Task requirements: Copy out every entry, keeping each character the same.

Records for this task:
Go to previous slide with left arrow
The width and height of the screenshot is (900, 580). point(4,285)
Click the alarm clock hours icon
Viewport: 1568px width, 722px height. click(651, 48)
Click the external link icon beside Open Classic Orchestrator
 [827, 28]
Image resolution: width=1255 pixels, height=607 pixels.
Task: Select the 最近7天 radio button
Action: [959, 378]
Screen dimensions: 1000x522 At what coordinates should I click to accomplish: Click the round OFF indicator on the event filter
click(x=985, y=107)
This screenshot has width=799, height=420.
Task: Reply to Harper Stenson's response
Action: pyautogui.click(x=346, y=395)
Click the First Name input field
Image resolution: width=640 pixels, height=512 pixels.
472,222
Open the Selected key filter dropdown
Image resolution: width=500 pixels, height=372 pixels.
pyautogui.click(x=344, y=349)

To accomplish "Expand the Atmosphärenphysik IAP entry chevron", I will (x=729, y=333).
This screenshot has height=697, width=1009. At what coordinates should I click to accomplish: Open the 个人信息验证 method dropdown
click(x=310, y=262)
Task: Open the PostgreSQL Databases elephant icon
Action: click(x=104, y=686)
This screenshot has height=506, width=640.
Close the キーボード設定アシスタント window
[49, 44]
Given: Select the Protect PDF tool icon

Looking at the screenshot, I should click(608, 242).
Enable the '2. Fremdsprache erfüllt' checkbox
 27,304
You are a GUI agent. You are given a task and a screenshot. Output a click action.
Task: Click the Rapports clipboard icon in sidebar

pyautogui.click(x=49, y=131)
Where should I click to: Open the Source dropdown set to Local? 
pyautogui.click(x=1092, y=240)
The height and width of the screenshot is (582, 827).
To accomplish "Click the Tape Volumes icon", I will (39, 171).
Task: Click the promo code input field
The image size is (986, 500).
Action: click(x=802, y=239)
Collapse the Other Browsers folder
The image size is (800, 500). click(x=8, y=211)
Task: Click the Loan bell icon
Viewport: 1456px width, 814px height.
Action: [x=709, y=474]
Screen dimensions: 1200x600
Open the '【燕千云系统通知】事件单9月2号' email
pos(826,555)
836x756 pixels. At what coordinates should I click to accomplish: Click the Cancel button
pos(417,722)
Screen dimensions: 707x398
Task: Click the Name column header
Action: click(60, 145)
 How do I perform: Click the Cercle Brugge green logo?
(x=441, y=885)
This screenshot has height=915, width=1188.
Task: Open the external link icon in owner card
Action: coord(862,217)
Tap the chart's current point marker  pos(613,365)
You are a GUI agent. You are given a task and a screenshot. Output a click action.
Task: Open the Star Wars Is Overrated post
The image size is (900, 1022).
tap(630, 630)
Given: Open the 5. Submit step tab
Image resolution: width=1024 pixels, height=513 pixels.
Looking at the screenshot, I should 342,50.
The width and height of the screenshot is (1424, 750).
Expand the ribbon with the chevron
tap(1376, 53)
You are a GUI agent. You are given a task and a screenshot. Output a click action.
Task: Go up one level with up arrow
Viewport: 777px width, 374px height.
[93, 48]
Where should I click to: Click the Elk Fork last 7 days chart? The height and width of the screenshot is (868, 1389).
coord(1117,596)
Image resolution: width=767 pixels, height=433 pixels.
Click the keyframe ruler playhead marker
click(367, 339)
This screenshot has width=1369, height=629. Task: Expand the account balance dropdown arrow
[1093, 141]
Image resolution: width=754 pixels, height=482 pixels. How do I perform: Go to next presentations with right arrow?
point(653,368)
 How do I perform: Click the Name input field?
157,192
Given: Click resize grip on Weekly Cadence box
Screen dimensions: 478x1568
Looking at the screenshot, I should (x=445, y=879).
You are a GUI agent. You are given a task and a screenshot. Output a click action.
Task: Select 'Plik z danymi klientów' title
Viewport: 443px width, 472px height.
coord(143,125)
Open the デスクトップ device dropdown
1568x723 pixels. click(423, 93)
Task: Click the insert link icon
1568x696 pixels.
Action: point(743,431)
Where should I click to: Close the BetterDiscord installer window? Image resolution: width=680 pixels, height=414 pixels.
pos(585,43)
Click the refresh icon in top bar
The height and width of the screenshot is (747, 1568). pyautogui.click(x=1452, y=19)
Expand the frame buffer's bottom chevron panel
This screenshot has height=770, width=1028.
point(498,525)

Your response:
Go to previous slide with left arrow
The width and height of the screenshot is (900, 580). point(4,285)
Click the alarm clock hours icon
Viewport: 1568px width, 722px height. click(651, 48)
Click the external link icon beside Open Classic Orchestrator
 [827, 28]
Image resolution: width=1255 pixels, height=607 pixels.
Task: Select the 最近7天 radio button
Action: [959, 378]
Screen dimensions: 1000x522 At what coordinates should I click to accomplish: Click the round OFF indicator on the event filter
click(x=985, y=107)
This screenshot has width=799, height=420.
Task: Reply to Harper Stenson's response
Action: pyautogui.click(x=346, y=395)
Click the First Name input field
Image resolution: width=640 pixels, height=512 pixels.
472,222
Open the Selected key filter dropdown
Image resolution: width=500 pixels, height=372 pixels.
pyautogui.click(x=344, y=349)

To accomplish "Expand the Atmosphärenphysik IAP entry chevron", I will (x=729, y=333).
This screenshot has height=697, width=1009. At what coordinates should I click to accomplish: Open the 个人信息验证 method dropdown
click(x=310, y=262)
Task: Open the PostgreSQL Databases elephant icon
Action: click(x=104, y=686)
This screenshot has height=506, width=640.
Close the キーボード設定アシスタント window
[49, 44]
Given: Select the Protect PDF tool icon

Looking at the screenshot, I should click(608, 242).
Enable the '2. Fremdsprache erfüllt' checkbox
 27,304
You are a GUI agent. You are given a task and a screenshot. Output a click action.
Task: Click the Rapports clipboard icon in sidebar

pyautogui.click(x=49, y=131)
Where should I click to: Open the Source dropdown set to Local? 
pyautogui.click(x=1092, y=240)
The height and width of the screenshot is (582, 827).
To accomplish "Click the Tape Volumes icon", I will (39, 171).
Task: Click the promo code input field
The image size is (986, 500).
Action: click(x=802, y=239)
Collapse the Other Browsers folder
The image size is (800, 500). click(x=8, y=211)
Task: Click the Loan bell icon
Viewport: 1456px width, 814px height.
Action: [x=709, y=474]
Screen dimensions: 1200x600
Open the '【燕千云系统通知】事件单9月2号' email
pos(826,555)
836x756 pixels. At what coordinates should I click to accomplish: Click the Cancel button
pos(417,722)
Screen dimensions: 707x398
Task: Click the Name column header
Action: click(60, 145)
 How do I perform: Click the Cercle Brugge green logo?
(x=441, y=885)
This screenshot has height=915, width=1188.
Task: Open the external link icon in owner card
Action: coord(862,217)
Tap the chart's current point marker  pos(613,365)
You are a GUI agent. You are given a task and a screenshot. Output a click action.
Task: Open the Star Wars Is Overrated post
The image size is (900, 1022).
tap(630, 630)
Given: Open the 5. Submit step tab
Image resolution: width=1024 pixels, height=513 pixels.
Looking at the screenshot, I should 342,50.
The width and height of the screenshot is (1424, 750).
Expand the ribbon with the chevron
tap(1376, 53)
You are a GUI agent. You are given a task and a screenshot. Output a click action.
Task: Go up one level with up arrow
Viewport: 777px width, 374px height.
[93, 48]
Where should I click to: Click the Elk Fork last 7 days chart? The height and width of the screenshot is (868, 1389).
coord(1117,596)
Image resolution: width=767 pixels, height=433 pixels.
Click the keyframe ruler playhead marker
click(367, 339)
This screenshot has width=1369, height=629. Task: Expand the account balance dropdown arrow
[1093, 141]
Image resolution: width=754 pixels, height=482 pixels. How do I perform: Go to next presentations with right arrow?
point(653,368)
 How do I perform: Click the Name input field?
157,192
Given: Click resize grip on Weekly Cadence box
Screen dimensions: 478x1568
Looking at the screenshot, I should (x=445, y=879).
You are a GUI agent. You are given a task and a screenshot. Output a click action.
Task: Select 'Plik z danymi klientów' title
Viewport: 443px width, 472px height.
coord(143,125)
Open the デスクトップ device dropdown
1568x723 pixels. click(423, 93)
Task: Click the insert link icon
1568x696 pixels.
Action: point(743,431)
Where should I click to: Close the BetterDiscord installer window? Image resolution: width=680 pixels, height=414 pixels.
pos(585,43)
Click the refresh icon in top bar
The height and width of the screenshot is (747, 1568). pyautogui.click(x=1452, y=19)
Expand the frame buffer's bottom chevron panel
This screenshot has height=770, width=1028.
point(498,525)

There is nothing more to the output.